Wednesday, April 17, 2013 - 11:05 , Location: Skiles Bldg, Room 006 , Lev Tsimring , UC San Diego, BIOCircuits Inst. , Organizer:
In this talk, I will describe our recent experimental and theoretical work on small synthetic gene networks exhibiting oscillatory behavior. Most living organisms use internal genetic "clocks" to govern fundamental cellular behavior. While the gene networks that produce oscillatory expression signals are typically quite complicated, certain recurring network motifs are often found at the core of these biological clocks. One common motif which may lead to oscillations is delayed auto-repression. We constructed a synthetic two-gene oscillator based on this design principle, and observed robust and tunable oscillations in bacteria. Computational modeling and theoretical analysis show that the key mechanism of oscillations is a small delay in the negative feedback loop.

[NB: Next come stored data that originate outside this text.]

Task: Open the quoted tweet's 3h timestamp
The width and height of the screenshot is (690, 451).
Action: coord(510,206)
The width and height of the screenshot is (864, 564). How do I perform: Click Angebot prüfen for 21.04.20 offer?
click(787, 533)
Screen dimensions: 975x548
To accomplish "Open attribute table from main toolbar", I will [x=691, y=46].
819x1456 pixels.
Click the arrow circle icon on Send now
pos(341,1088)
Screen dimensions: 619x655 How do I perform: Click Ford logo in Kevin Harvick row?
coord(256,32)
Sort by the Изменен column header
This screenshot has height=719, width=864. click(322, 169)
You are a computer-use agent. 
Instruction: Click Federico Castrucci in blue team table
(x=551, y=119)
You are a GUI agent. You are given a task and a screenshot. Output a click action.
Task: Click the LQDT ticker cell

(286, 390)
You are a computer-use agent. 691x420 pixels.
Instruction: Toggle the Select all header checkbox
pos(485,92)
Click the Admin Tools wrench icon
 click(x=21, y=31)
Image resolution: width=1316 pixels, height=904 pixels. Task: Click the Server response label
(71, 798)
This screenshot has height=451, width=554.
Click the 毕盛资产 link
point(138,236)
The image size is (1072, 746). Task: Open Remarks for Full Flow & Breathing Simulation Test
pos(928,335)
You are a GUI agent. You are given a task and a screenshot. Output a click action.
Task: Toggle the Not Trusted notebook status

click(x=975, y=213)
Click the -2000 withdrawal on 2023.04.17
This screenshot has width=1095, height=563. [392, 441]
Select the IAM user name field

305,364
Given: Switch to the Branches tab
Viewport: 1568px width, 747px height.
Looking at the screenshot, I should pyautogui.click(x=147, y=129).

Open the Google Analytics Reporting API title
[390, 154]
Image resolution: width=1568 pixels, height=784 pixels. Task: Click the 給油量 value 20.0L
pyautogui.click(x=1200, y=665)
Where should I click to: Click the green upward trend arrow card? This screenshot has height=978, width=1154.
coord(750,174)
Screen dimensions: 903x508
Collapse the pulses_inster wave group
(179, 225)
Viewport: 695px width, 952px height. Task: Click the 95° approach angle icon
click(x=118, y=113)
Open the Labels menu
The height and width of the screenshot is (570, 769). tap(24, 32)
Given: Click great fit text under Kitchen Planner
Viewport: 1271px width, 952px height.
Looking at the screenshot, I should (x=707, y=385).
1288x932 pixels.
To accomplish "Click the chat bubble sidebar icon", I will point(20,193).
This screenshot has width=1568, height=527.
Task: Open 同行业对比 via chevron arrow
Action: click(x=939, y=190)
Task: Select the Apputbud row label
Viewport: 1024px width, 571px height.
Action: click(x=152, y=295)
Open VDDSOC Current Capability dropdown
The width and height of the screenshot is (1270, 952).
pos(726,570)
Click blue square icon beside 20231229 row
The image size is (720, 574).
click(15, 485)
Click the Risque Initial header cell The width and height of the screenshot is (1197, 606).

In a strongly nonlinear regime, this time delay can lead to long-period oscillations that can be characterized by "degrade and fire'' dynamics. We also achieved synchronization of synthetic gene oscillators across cell population as well as multiple populations using variants of the same design in which oscillators are synchronized by chemical signals diffusing through cell membranes and throughout the populations.